• **Problem description**: Line by line, copy the material below exactly as given.
****************************************
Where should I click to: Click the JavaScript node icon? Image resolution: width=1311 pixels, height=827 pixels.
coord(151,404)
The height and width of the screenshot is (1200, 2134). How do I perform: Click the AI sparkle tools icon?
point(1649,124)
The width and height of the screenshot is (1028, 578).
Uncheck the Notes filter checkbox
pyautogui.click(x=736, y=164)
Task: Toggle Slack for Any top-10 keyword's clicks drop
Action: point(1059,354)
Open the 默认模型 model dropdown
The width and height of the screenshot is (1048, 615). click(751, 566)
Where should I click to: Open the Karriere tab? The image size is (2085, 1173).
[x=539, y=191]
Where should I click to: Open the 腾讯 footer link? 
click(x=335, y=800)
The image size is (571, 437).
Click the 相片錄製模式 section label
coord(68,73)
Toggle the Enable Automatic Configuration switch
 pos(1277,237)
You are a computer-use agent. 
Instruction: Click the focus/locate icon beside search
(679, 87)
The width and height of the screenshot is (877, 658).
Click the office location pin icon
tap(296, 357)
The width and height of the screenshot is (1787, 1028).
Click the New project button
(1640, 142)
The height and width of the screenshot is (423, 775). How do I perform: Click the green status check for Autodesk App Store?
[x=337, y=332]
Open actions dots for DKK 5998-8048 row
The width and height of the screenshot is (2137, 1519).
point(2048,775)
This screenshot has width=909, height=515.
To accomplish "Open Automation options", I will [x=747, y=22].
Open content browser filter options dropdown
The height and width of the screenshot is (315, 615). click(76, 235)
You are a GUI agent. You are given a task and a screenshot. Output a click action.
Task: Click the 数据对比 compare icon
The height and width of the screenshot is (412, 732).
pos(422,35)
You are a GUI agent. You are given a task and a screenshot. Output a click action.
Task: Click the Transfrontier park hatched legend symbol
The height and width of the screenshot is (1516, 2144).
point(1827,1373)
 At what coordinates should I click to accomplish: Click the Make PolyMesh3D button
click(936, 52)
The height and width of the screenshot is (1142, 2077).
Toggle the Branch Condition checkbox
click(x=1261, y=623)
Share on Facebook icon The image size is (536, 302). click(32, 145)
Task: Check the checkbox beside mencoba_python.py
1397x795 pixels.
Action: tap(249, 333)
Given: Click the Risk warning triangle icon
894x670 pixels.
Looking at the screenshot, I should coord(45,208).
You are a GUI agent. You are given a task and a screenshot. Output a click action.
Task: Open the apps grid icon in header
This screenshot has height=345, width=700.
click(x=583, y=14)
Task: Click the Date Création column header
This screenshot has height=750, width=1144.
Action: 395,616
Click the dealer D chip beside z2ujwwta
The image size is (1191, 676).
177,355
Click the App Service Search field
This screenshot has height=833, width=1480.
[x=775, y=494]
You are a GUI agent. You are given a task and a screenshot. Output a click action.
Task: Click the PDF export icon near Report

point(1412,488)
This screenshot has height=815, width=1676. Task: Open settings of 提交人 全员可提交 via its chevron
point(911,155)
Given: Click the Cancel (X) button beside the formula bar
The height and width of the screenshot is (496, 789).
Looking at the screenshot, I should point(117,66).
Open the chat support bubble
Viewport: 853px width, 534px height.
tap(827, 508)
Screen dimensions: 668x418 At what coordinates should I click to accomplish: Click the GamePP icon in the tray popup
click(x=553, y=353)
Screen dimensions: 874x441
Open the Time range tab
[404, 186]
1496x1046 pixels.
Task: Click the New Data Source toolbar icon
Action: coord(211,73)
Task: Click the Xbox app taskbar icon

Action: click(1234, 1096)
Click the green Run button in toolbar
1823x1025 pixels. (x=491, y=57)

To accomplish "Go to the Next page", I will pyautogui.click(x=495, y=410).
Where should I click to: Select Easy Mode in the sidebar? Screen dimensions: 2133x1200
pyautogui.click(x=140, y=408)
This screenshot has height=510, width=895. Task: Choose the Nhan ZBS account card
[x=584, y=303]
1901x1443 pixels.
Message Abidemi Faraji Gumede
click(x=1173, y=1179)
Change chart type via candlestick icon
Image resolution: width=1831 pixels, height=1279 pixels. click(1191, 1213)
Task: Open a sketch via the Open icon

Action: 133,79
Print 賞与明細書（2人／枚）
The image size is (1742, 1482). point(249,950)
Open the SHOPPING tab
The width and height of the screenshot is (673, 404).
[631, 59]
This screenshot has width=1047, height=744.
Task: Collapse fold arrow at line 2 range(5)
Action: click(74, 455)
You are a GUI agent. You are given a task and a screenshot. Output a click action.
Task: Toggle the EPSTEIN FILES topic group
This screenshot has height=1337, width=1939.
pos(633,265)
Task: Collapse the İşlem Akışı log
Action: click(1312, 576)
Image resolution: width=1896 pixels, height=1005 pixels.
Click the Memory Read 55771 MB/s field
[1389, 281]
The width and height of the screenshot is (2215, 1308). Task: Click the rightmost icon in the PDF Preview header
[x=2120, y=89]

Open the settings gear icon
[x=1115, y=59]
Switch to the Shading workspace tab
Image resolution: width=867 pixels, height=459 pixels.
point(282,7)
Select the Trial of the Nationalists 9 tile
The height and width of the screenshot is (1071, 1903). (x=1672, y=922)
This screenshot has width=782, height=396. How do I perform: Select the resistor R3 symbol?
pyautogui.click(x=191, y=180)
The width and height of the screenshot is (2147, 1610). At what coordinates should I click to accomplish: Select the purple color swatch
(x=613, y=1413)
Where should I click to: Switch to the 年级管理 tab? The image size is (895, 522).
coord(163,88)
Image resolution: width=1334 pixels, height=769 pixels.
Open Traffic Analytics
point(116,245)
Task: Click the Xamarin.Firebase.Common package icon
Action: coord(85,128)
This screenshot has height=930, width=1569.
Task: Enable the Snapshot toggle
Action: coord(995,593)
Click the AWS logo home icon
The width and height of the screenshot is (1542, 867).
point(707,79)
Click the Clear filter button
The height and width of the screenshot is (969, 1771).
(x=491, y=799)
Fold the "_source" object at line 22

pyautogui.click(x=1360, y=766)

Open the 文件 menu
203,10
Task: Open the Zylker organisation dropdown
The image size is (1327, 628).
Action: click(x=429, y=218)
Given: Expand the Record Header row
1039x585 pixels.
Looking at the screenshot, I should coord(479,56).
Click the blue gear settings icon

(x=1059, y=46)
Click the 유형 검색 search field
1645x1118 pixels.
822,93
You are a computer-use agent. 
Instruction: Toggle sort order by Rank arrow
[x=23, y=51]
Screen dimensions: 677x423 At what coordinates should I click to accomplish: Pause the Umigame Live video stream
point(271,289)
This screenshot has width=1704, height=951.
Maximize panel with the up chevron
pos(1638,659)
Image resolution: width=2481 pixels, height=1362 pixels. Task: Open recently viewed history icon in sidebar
****************************************
• **Answer box**:
Where should I click to: Click the JavaScript node icon? Image resolution: width=1311 pixels, height=827 pixels.
coord(151,404)
The height and width of the screenshot is (1200, 2134). How do I perform: Click the AI sparkle tools icon?
point(1649,124)
The width and height of the screenshot is (1028, 578).
Uncheck the Notes filter checkbox
pyautogui.click(x=736, y=164)
Task: Toggle Slack for Any top-10 keyword's clicks drop
Action: point(1059,354)
Open the 默认模型 model dropdown
The width and height of the screenshot is (1048, 615). click(751, 566)
Where should I click to: Open the Karriere tab? The image size is (2085, 1173).
[x=539, y=191]
Where should I click to: Open the 腾讯 footer link? 
click(x=335, y=800)
The image size is (571, 437).
Click the 相片錄製模式 section label
coord(68,73)
Toggle the Enable Automatic Configuration switch
 pos(1277,237)
You are a computer-use agent. 
Instruction: Click the focus/locate icon beside search
(679, 87)
The width and height of the screenshot is (877, 658).
Click the office location pin icon
tap(296, 357)
The width and height of the screenshot is (1787, 1028).
Click the New project button
(1640, 142)
The height and width of the screenshot is (423, 775). How do I perform: Click the green status check for Autodesk App Store?
[x=337, y=332]
Open actions dots for DKK 5998-8048 row
The width and height of the screenshot is (2137, 1519).
point(2048,775)
This screenshot has width=909, height=515.
To accomplish "Open Automation options", I will [x=747, y=22].
Open content browser filter options dropdown
The height and width of the screenshot is (315, 615). click(76, 235)
You are a GUI agent. You are given a task and a screenshot. Output a click action.
Task: Click the 数据对比 compare icon
The height and width of the screenshot is (412, 732).
pos(422,35)
You are a GUI agent. You are given a task and a screenshot. Output a click action.
Task: Click the Transfrontier park hatched legend symbol
The height and width of the screenshot is (1516, 2144).
point(1827,1373)
 At what coordinates should I click to accomplish: Click the Make PolyMesh3D button
click(936, 52)
The height and width of the screenshot is (1142, 2077).
Toggle the Branch Condition checkbox
click(x=1261, y=623)
Share on Facebook icon The image size is (536, 302). click(32, 145)
Task: Check the checkbox beside mencoba_python.py
1397x795 pixels.
Action: tap(249, 333)
Given: Click the Risk warning triangle icon
894x670 pixels.
Looking at the screenshot, I should coord(45,208).
You are a GUI agent. You are given a task and a screenshot. Output a click action.
Task: Open the apps grid icon in header
This screenshot has height=345, width=700.
click(x=583, y=14)
Task: Click the Date Création column header
This screenshot has height=750, width=1144.
Action: 395,616
Click the dealer D chip beside z2ujwwta
The image size is (1191, 676).
177,355
Click the App Service Search field
This screenshot has height=833, width=1480.
[x=775, y=494]
You are a GUI agent. You are given a task and a screenshot. Output a click action.
Task: Click the PDF export icon near Report

point(1412,488)
This screenshot has height=815, width=1676. Task: Open settings of 提交人 全员可提交 via its chevron
point(911,155)
Given: Click the Cancel (X) button beside the formula bar
The height and width of the screenshot is (496, 789).
Looking at the screenshot, I should point(117,66).
Open the chat support bubble
Viewport: 853px width, 534px height.
tap(827, 508)
Screen dimensions: 668x418 At what coordinates should I click to accomplish: Click the GamePP icon in the tray popup
click(x=553, y=353)
Screen dimensions: 874x441
Open the Time range tab
[404, 186]
1496x1046 pixels.
Task: Click the New Data Source toolbar icon
Action: coord(211,73)
Task: Click the Xbox app taskbar icon

Action: click(1234, 1096)
Click the green Run button in toolbar
1823x1025 pixels. (x=491, y=57)

To accomplish "Go to the Next page", I will pyautogui.click(x=495, y=410).
Where should I click to: Select Easy Mode in the sidebar? Screen dimensions: 2133x1200
pyautogui.click(x=140, y=408)
This screenshot has height=510, width=895. Task: Choose the Nhan ZBS account card
[x=584, y=303]
1901x1443 pixels.
Message Abidemi Faraji Gumede
click(x=1173, y=1179)
Change chart type via candlestick icon
Image resolution: width=1831 pixels, height=1279 pixels. click(1191, 1213)
Task: Open a sketch via the Open icon

Action: 133,79
Print 賞与明細書（2人／枚）
The image size is (1742, 1482). point(249,950)
Open the SHOPPING tab
The width and height of the screenshot is (673, 404).
[631, 59]
This screenshot has width=1047, height=744.
Task: Collapse fold arrow at line 2 range(5)
Action: click(74, 455)
You are a GUI agent. You are given a task and a screenshot. Output a click action.
Task: Toggle the EPSTEIN FILES topic group
This screenshot has height=1337, width=1939.
pos(633,265)
Task: Collapse the İşlem Akışı log
Action: click(1312, 576)
Image resolution: width=1896 pixels, height=1005 pixels.
Click the Memory Read 55771 MB/s field
[1389, 281]
The width and height of the screenshot is (2215, 1308). Task: Click the rightmost icon in the PDF Preview header
[x=2120, y=89]

Open the settings gear icon
[x=1115, y=59]
Switch to the Shading workspace tab
Image resolution: width=867 pixels, height=459 pixels.
point(282,7)
Select the Trial of the Nationalists 9 tile
The height and width of the screenshot is (1071, 1903). (x=1672, y=922)
This screenshot has width=782, height=396. How do I perform: Select the resistor R3 symbol?
pyautogui.click(x=191, y=180)
The width and height of the screenshot is (2147, 1610). At what coordinates should I click to accomplish: Select the purple color swatch
(x=613, y=1413)
Where should I click to: Switch to the 年级管理 tab? The image size is (895, 522).
coord(163,88)
Image resolution: width=1334 pixels, height=769 pixels.
Open Traffic Analytics
point(116,245)
Task: Click the Xamarin.Firebase.Common package icon
Action: coord(85,128)
This screenshot has height=930, width=1569.
Task: Enable the Snapshot toggle
Action: coord(995,593)
Click the AWS logo home icon
The width and height of the screenshot is (1542, 867).
point(707,79)
Click the Clear filter button
The height and width of the screenshot is (969, 1771).
(x=491, y=799)
Fold the "_source" object at line 22

pyautogui.click(x=1360, y=766)

Open the 文件 menu
203,10
Task: Open the Zylker organisation dropdown
The image size is (1327, 628).
Action: click(x=429, y=218)
Given: Expand the Record Header row
1039x585 pixels.
Looking at the screenshot, I should coord(479,56).
Click the blue gear settings icon

(x=1059, y=46)
Click the 유형 검색 search field
1645x1118 pixels.
822,93
You are a computer-use agent. 
Instruction: Toggle sort order by Rank arrow
[x=23, y=51]
Screen dimensions: 677x423 At what coordinates should I click to accomplish: Pause the Umigame Live video stream
point(271,289)
This screenshot has width=1704, height=951.
Maximize panel with the up chevron
pos(1638,659)
Image resolution: width=2481 pixels, height=1362 pixels. Task: Open recently viewed history icon in sidebar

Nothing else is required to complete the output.